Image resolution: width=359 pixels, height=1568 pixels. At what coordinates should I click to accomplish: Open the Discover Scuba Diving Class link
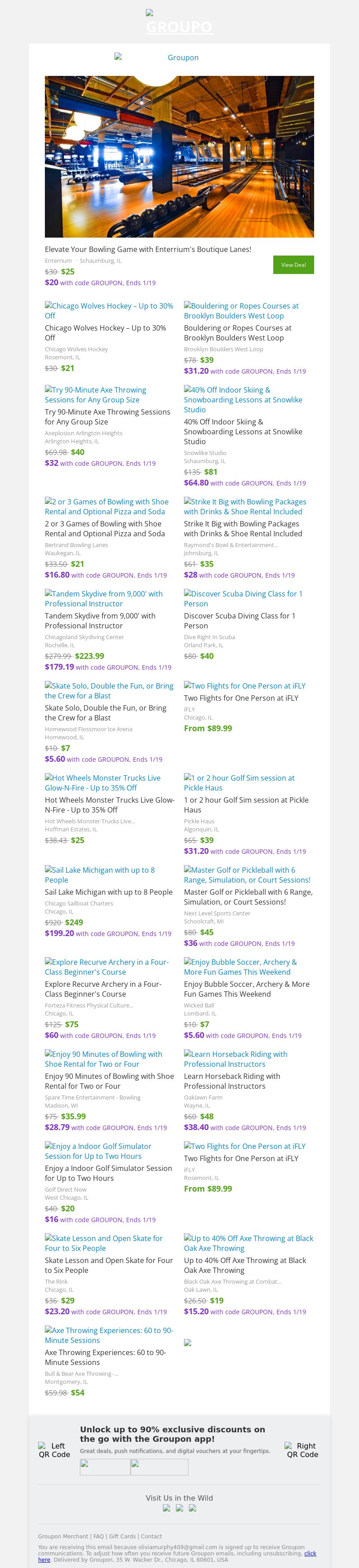243,598
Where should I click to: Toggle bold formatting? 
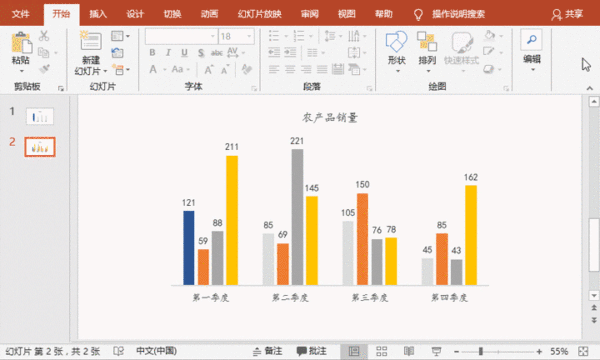click(152, 52)
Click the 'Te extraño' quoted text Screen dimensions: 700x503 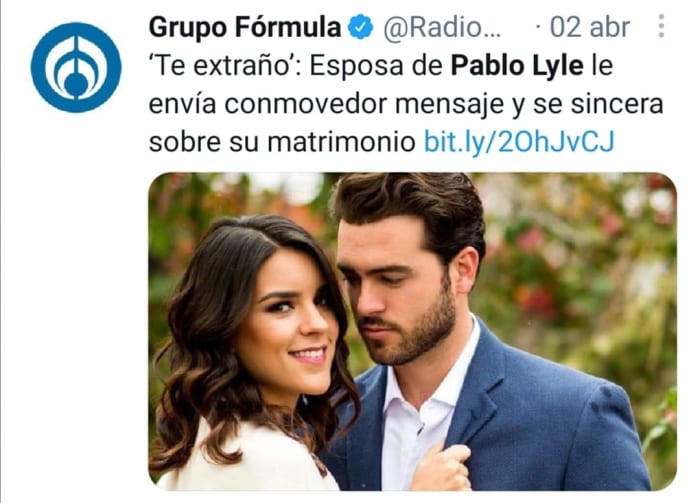click(225, 66)
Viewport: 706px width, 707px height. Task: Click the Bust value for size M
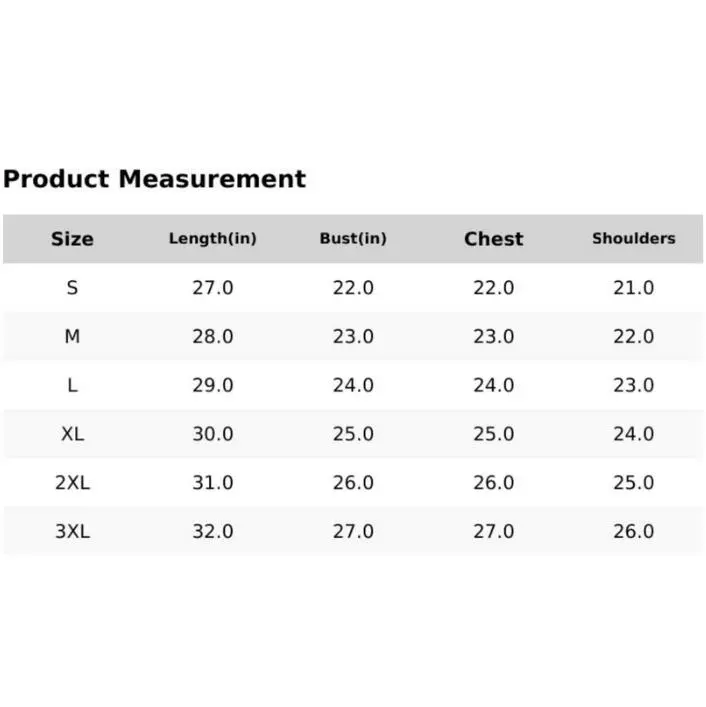coord(353,337)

****

**ASSIGNMENT**:
Quote exactly, and nothing besides, the lines from the one with "Viewport: 706px width, 707px" through the end of the records above; include both ends and omit the pictures.

**EXERCISE RESULT**:
Viewport: 706px width, 707px height. Task: Click the Bust value for size M
coord(353,337)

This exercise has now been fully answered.